Georgia’s HB 954 and similar measures claim that the state has an interest in protecting the unborn after 20 weeks because that’s when a fetus starts to feel pain, but Nash says the medical consensus doesn’t back up that contention. Just as important, a fetal-pain timeline has not been recognized by the courts.

However, 20 weeks does appear to have some significance. It typically takes from 18 to 20 weeks before a baby’s organs have formed sufficiently to be seen through ultrasound imaging. And an amniocentesis, the procedure used to determine a baby’s sex and test for many fetal abnormalities, is not usually administered until about 20 weeks in.

“A lot of these tests results don’t come back until after 20 weeks are passed,” Nash says. “Women typically don’t find out about problems with their baby until around or after 20 weeks.”

Can it be mere coincidence, then, that HB 954 and similar measures draw the line at 20 weeks — and provide no exception for severe fetal anomalies, such as Down syndrome, much less for rape or incest?
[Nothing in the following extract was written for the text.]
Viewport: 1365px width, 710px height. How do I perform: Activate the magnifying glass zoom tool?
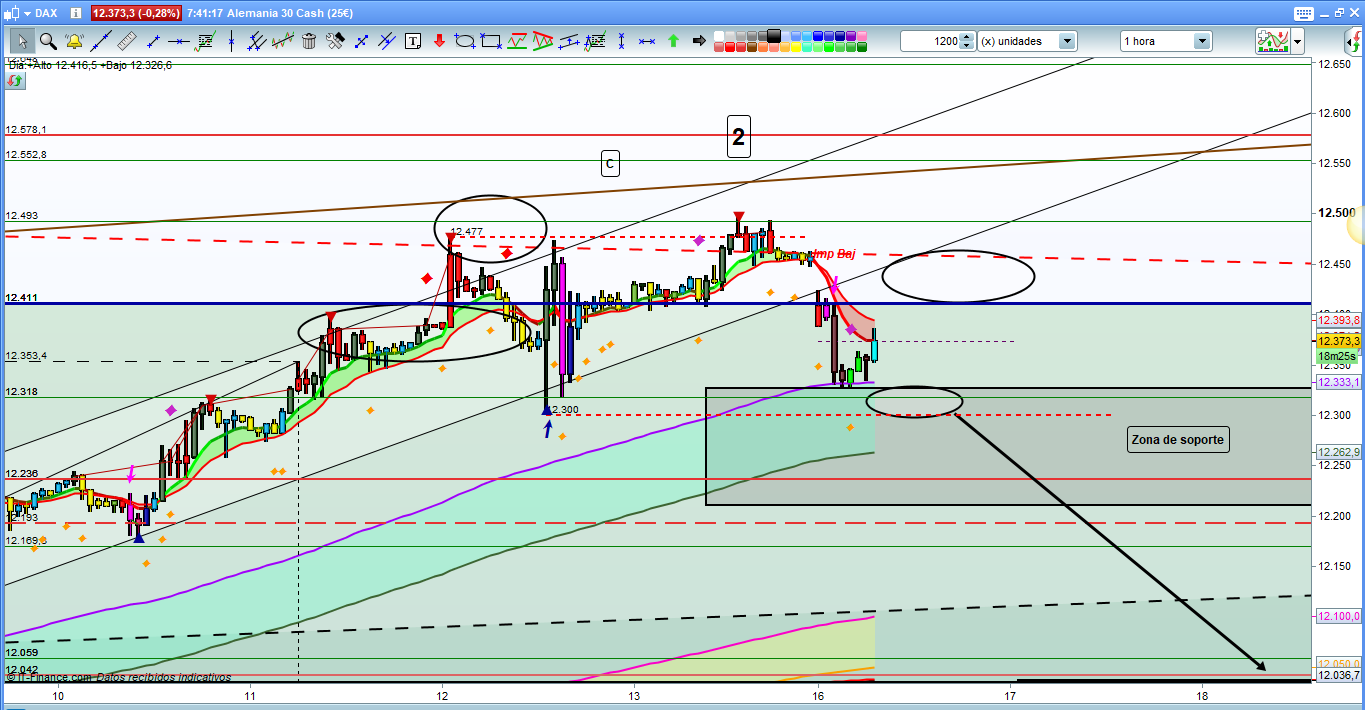(48, 41)
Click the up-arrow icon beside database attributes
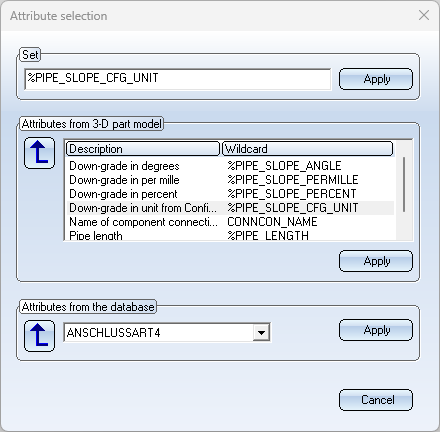The image size is (440, 432). click(39, 336)
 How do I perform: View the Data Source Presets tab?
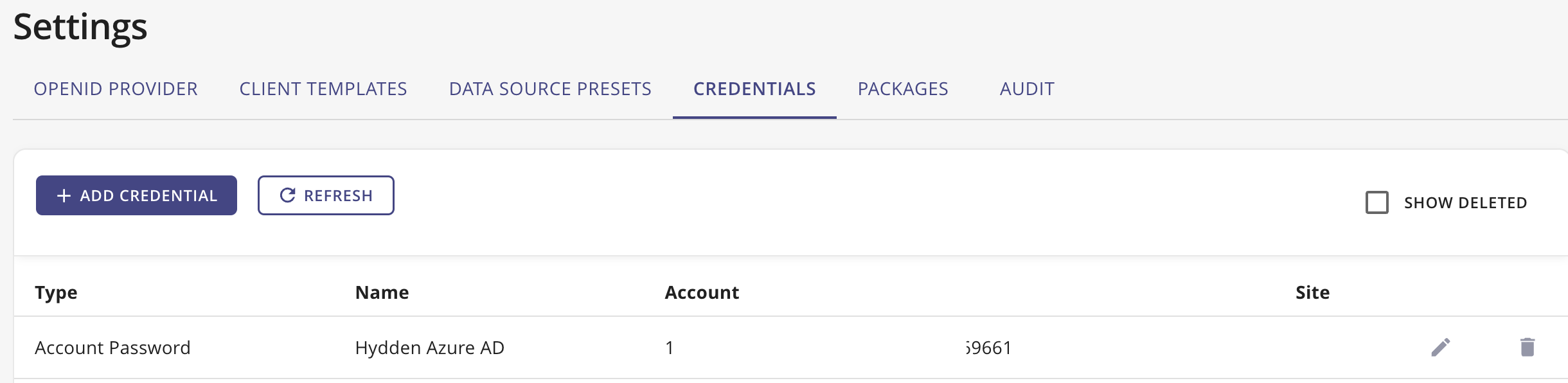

In terms of real-world impact, HB 954 would bring only marginal change. The vast majority of abortions are performed early in the pregnancy; only about 1.5 percent of abortions occur past 20 weeks. But even if the bill is intended to force a handful of women to give birth to children who are mentally and physically disabled, it represents the latest attempt by pro-life activists to chip away at abortion rights.

Law professor Washington predicts that if the Georgia bill passes and is signed into law, it would result in a costly and unsuccessful legal battle for the state, unlikely even to reach the Supreme Court on appeal. But other pro-choice activists and observers aren’t as confident, considering the rightward turn the Court has taken in recent years.

Says Nash: “I think both sides are a little wary of the Supreme Court right now.”